Christopher Soto

Christopher Soto

Photo by Kai Richards

Bio

Christopher Soto is a poet based in Los Angeles, California. He works at UCLA with the Ethnic Studies Research Centers and sits on the board of directors for Lambda Literary. He completed his MFA in Poetry at NYU, where he was a Goldwater Hospital Writing Fellow. He edited Nepantla: An Anthology Dedicated to Queer Poets of Color (Nightboat Books) and his debut poetry collection is forthcoming. His poems, reviews, interviews, and articles can be found at the Nation, the Guardian, Los Angeles Review of Books, American Poetry Review, Tin House, and more. He co-founded the Undocupoets Campaign, co-led the Writers for Migrant Justice Campaign, and he is currently co-organizing efforts to abolish the police from university campuses.

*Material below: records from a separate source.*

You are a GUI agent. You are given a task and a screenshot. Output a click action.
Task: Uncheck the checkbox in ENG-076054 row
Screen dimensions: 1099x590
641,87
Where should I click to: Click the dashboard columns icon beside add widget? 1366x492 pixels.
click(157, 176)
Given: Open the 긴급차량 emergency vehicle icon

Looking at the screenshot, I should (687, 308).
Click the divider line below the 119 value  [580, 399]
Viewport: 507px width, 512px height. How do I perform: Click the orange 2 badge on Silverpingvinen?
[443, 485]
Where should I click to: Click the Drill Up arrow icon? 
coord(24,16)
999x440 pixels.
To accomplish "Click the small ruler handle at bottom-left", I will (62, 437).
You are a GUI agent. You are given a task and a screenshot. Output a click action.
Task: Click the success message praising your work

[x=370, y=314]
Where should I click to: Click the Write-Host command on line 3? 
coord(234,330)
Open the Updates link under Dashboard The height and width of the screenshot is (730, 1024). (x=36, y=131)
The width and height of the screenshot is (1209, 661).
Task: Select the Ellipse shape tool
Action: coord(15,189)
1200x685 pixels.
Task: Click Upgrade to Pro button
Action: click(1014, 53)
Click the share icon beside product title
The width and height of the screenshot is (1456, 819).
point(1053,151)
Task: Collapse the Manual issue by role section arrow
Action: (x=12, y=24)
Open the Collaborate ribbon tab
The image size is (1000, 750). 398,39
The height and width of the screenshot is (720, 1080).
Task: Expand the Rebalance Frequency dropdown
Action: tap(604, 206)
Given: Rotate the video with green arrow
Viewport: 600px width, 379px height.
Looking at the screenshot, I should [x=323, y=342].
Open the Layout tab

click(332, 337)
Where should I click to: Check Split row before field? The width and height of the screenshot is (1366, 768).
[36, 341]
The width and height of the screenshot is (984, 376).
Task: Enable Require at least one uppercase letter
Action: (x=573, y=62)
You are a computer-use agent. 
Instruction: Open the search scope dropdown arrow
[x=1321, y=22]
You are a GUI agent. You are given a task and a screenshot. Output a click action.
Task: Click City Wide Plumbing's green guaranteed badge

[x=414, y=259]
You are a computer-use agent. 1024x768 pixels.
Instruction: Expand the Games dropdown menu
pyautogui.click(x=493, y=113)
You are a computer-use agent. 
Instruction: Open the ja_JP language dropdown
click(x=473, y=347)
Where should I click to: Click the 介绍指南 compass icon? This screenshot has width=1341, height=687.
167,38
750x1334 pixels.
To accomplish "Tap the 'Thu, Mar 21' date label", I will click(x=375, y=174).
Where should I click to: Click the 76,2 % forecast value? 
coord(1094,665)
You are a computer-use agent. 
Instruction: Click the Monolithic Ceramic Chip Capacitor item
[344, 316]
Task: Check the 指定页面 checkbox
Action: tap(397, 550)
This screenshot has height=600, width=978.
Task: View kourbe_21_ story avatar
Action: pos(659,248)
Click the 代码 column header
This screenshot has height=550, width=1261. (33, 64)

There are three main craft choices, which are central to the poetry that I have submitted to the National Endowment for the Arts. First, the insistence on the “we” pronoun. This pronoun serves as a rebuttal to American isolationism and the idea that police violence occurs only to individuals, and not to whole communities. This pronoun choice also positions the collection to be in conversation with Claudia Rankine’s Citizen, which used the “you” pronoun to heighten a sense of intimacy when discussing race relations. Secondly, these poems are void of traditional punctuation and instead prefer to create their own punctuation from a double backslash. This new punctuation serves as a period, comma, semi-colon, and also as a way to heighten the poetic tensions that exist inside each line. This craft choice almost acts like a sibling to Battlefield Where The Moon Says I Love You by Frank Stanford, which abandons punctuation completely. Lastly, the tone of the manuscript is influenced by a punk literary aesthetic, which is often anti-state, sacrilegious, perverse, and flippant. In punk, the political importance of the concepts being discussed are almost undermined by the outlandish manner in which they are presented. As with other poets, one can listen to the music of their community in order to find a poem’s rhythm. For example, Langston Hughes had the blues of Harlem and Federico García Lorca had the ballads of Andalucia, Spain.